» **Collected data entries**:
..............................

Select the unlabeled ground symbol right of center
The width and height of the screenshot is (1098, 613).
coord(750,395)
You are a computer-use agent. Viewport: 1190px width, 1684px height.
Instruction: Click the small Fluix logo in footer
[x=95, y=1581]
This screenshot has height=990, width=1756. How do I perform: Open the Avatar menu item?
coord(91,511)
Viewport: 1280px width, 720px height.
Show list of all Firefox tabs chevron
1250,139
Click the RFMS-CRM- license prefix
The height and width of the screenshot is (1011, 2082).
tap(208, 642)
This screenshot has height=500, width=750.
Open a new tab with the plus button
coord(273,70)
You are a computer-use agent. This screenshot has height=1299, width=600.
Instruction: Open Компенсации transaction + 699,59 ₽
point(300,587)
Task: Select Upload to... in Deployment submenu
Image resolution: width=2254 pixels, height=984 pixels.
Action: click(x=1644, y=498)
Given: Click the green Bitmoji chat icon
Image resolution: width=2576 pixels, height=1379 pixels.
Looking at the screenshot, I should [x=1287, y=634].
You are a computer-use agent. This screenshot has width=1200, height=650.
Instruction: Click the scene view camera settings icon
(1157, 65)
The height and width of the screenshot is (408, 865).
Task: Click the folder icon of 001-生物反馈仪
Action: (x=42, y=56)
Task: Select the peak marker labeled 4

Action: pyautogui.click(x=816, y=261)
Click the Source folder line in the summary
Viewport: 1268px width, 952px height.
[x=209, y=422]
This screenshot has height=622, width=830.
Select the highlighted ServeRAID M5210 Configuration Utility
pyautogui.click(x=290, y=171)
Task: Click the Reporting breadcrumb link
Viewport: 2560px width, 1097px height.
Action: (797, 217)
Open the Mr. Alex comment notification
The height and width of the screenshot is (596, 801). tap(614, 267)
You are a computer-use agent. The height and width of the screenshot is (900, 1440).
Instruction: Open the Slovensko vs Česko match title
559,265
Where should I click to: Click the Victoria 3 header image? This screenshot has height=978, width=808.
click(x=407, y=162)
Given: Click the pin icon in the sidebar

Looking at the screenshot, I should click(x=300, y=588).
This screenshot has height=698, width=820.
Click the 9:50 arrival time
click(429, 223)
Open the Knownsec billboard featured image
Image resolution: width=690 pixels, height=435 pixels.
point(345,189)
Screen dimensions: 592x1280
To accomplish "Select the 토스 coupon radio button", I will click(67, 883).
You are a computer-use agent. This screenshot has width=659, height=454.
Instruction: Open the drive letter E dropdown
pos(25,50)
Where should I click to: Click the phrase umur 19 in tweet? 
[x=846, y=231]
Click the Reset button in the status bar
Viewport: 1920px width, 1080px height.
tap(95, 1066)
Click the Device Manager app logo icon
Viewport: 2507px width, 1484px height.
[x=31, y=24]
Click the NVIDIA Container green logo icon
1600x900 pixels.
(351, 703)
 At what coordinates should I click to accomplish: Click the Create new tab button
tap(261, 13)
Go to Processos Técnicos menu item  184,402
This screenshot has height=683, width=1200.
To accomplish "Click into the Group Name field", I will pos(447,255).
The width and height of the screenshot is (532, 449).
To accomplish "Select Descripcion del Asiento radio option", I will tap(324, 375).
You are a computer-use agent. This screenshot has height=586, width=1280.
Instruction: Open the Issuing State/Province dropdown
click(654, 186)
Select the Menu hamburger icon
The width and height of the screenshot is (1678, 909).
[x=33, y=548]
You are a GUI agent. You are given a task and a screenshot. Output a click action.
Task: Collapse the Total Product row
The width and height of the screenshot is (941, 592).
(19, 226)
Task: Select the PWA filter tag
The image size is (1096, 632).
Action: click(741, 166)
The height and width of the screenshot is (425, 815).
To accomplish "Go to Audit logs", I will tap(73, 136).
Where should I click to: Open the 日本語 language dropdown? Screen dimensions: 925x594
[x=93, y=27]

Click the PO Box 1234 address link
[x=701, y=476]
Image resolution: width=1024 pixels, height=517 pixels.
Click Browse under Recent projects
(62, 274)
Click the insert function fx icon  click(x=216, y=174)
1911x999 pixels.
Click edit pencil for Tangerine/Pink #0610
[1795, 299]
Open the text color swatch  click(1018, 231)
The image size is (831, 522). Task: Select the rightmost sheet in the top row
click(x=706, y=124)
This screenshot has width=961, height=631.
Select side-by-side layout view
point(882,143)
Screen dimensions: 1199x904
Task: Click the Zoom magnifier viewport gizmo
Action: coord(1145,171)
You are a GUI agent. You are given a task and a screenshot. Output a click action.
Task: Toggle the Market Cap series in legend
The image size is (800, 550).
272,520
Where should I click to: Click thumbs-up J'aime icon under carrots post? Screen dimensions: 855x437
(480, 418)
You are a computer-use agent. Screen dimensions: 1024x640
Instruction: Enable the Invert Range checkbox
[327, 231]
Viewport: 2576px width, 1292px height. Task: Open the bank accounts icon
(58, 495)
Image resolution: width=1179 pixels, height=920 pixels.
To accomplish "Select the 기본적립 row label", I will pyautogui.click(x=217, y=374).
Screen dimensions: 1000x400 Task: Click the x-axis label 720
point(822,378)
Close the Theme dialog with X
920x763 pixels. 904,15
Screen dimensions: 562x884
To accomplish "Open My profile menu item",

..............................

» **To be done**: Report every line of the records that contains the string "folder". Case matters.

» **Result of the task**:
Task: Click the folder icon of 001-生物反馈仪
Click the Source folder line in the summary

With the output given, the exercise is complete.